ACTIVITY
Would you return every entry below exactly as written, without its images?

EXERCISE INPUT
========
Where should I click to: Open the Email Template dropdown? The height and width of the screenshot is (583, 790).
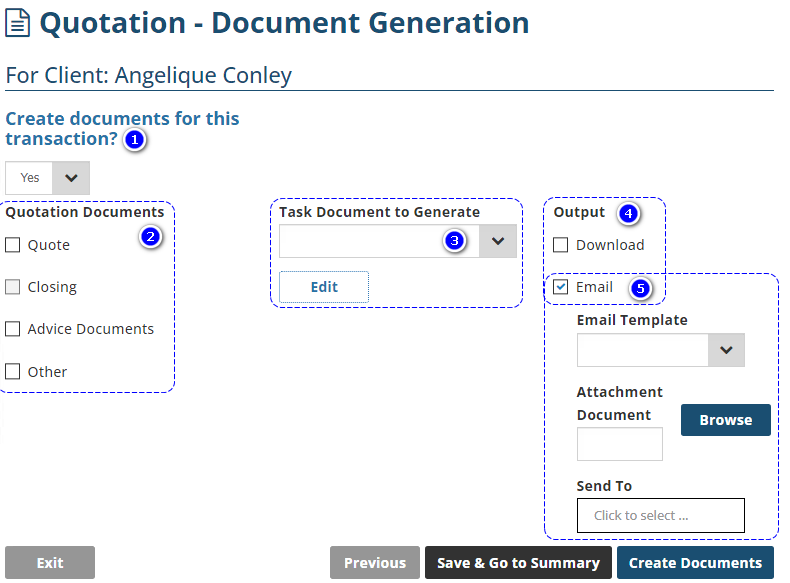(x=726, y=350)
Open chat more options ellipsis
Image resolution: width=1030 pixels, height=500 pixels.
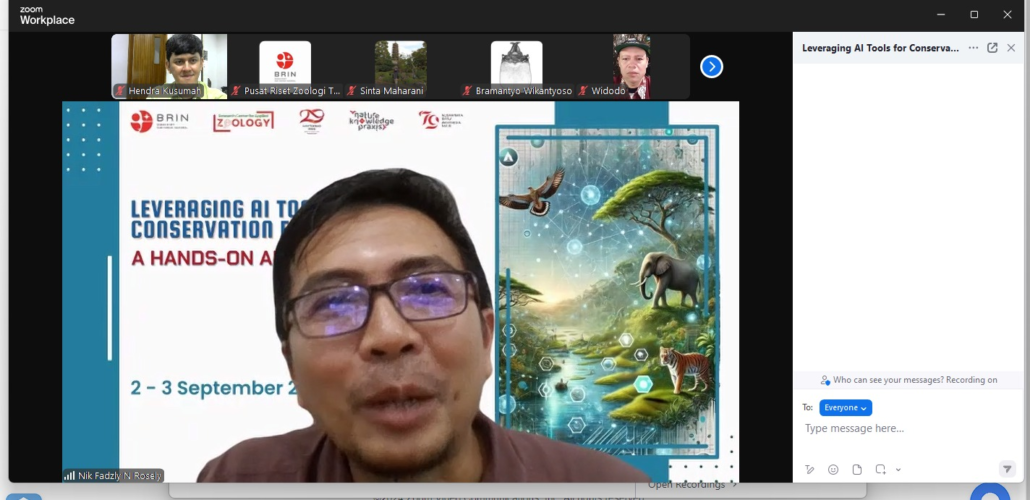[973, 48]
========
RESULT
Where should I click to: Open the Email Template dropdown? The height and width of the screenshot is (583, 790).
(x=726, y=350)
Open chat more options ellipsis
Image resolution: width=1030 pixels, height=500 pixels.
[973, 48]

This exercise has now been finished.